→ **What is asked**: Copy out every line in the items below that contains the word "power".

→ **Records**:
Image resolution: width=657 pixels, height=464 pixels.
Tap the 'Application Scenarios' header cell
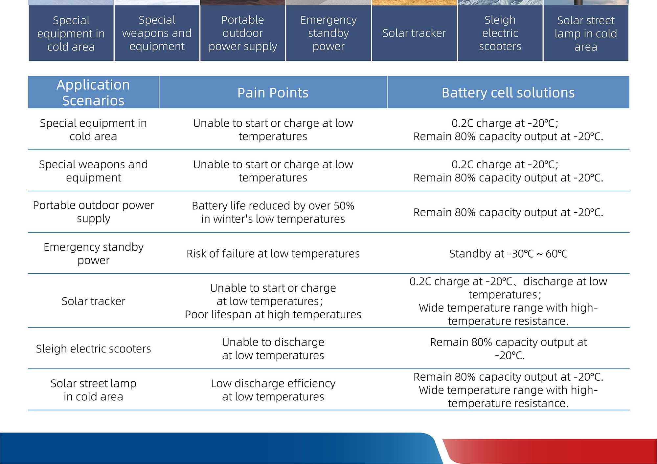coord(93,93)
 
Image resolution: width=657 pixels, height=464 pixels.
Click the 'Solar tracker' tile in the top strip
coord(414,33)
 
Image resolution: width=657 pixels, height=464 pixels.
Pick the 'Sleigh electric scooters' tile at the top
coord(500,33)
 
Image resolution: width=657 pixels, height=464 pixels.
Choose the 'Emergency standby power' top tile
coord(328,33)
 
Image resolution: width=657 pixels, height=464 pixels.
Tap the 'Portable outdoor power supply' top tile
coord(243,33)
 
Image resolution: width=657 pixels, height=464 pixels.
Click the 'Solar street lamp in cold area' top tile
coord(586,33)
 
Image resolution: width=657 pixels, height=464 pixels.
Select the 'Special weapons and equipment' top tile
coord(157,33)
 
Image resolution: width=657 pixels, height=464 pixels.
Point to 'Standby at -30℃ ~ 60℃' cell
coord(508,254)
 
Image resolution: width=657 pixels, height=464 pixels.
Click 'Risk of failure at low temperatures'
coord(273,254)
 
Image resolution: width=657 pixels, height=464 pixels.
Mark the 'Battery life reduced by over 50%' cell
coord(273,212)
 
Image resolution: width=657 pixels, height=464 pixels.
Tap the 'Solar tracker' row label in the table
coord(93,301)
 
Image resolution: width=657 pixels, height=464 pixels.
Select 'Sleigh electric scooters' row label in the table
coord(93,348)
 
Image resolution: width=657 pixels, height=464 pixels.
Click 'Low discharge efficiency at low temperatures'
coord(273,390)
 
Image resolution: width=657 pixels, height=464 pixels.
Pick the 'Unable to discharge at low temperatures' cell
coord(273,348)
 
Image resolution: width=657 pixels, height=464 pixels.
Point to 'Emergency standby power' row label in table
coord(93,253)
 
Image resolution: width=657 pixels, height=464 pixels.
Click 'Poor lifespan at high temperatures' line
coord(273,314)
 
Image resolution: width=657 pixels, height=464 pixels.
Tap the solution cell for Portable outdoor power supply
coord(508,212)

→ **Task result**:
Choose the 'Emergency standby power' top tile
Tap the 'Portable outdoor power supply' top tile
Point to 'Emergency standby power' row label in table
Tap the solution cell for Portable outdoor power supply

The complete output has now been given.